铁门关的关隘之内,两个少年人正在合力抬起一块大石头,好把它垒在另一块大石头上。但那两块石头都不算平整,那块大石头一被垒上去,就歪歪斜斜地震颤着,几乎要倒下来。
“小心!”正在四下巡视的洛北见此情景,赶忙飞快上前一步,伸手托了一把大石头。他看见这两个孩子未脱稚气的脸庞,不由得暗骂了一句:“捺塞国相真是胡闹!把这个岁数的孩子也派到前线来!像什么话!”
“呀,伟大的特勤。”那打头的孩子竟能听懂汉话,“请您不要责怪我们的父亲。他说他自己不能亲自到场,甚为遗憾,所以把我们派来这里帮助您。”
“你们是捺塞国相的孩子?洛北这才放缓了语气,“为什么不提早告诉我?你们应当是我营帐里的客人。而不是在这里抬石头。”
那孩子轻轻笑了:“特勤,我们吐火罗人是有历史的民族,我们有自己的尊严。您和您麾下的将士在为我们吐火罗人打仗,如果我们还躲在您的营帐里充当客人,恐怕是……是,是太不要脸了?”
他话到最末,终于想不出文雅的词汇,憋了半天,憋出一句大白话来。洛北莞尔一笑,没有阻止他们。
自他率领亲兵入驻铁门关以来,吐火罗叶护阿史那都泥利同吐火罗国相捺塞便接过了大军的后勤任务。

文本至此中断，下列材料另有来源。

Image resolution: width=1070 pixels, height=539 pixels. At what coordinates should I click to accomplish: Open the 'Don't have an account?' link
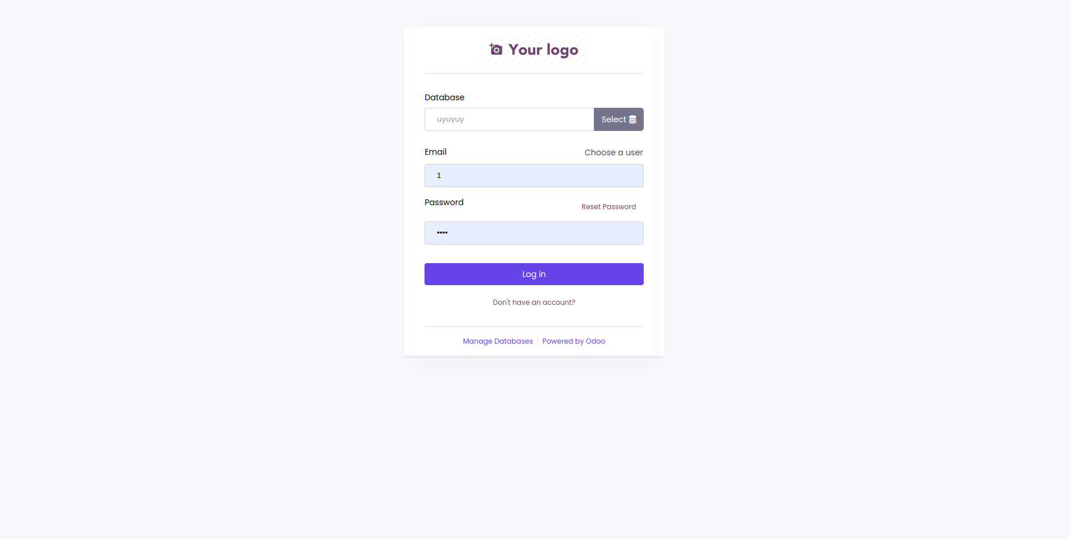point(534,303)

他们组织自己的军队和百姓,前仆后继地为洛北的军队运送军需粮草,修筑工事。
“我还有些不适应。”阿拔思几度试图接过修筑工事的活计未果,终于只能同洛北一样,无所事事地在工事之间巡视,或在帐中看地图:“大战之前,咱们竟然什么也不用做,只消每天训练。”

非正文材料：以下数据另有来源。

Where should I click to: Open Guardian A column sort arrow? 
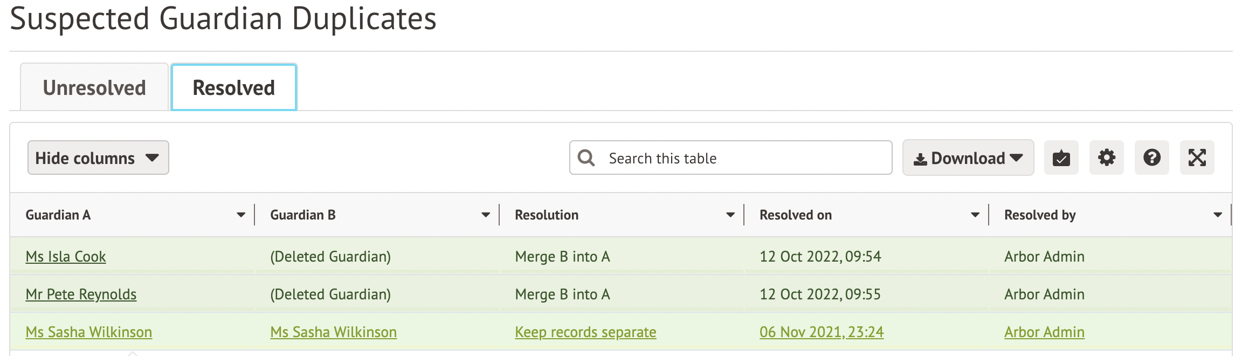click(x=240, y=215)
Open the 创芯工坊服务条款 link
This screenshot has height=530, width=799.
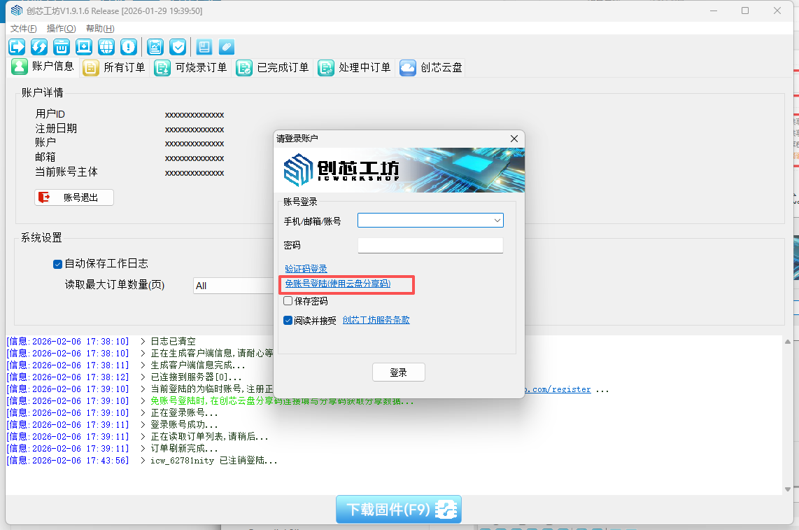(376, 320)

“箪食壶浆,以迎王师。”洛北笑了笑,“这是将士们入吐火罗以来,一路严守军纪的报答。不过,你还是要看着些,不要把炊事也放给他们了。”
阿拔思忍不住笑了:“我知道伯克谨慎,可这也太谨慎了。您还信不过百姓吗?”
“不是信不过他们。吐火罗饮食习惯与我们不同。”洛北道,“若吃得不习惯,吃得不好,也容易让士兵们的战斗力打折扣。”
他话音犹在空中,一只金雕自空中盘旋数圈,终于落在他的手臂上。洛北摸了摸它油光水滑的羽毛,从它的爪子上取下一只信筒。
“吴判官的消息。”洛北凝望着湛蓝的天空,七月的吐火罗炎热依旧,晴空万里,一点风也没有:“屈底波分兵两队,一半去救安国,一半朝着铁门关来了。”
“可是,伯克!”波善活听说来了认识的孩子,匆匆跑过来,听到洛北和阿拔思在商量军事,便也顾不上那俩孩子,驻足听了起来。等到这时,终于忍不住问道:“我们不是还攻打了花剌子模么?那个地方……”
“那个地方距离河中的主战场太远,已经被屈底波抛弃了。三日之前,朱邪烈便已经攻克那里。”洛北把纸条撕碎,抛向空中,“我让朱邪烈留守那里,不必向南增援。”
“现在,就等屈底波到来了。”
景龙七年八月十五,中秋之夜,屈底波率领两万余人的大军,抵达铁门关,抵达了洛北为他准备的战场。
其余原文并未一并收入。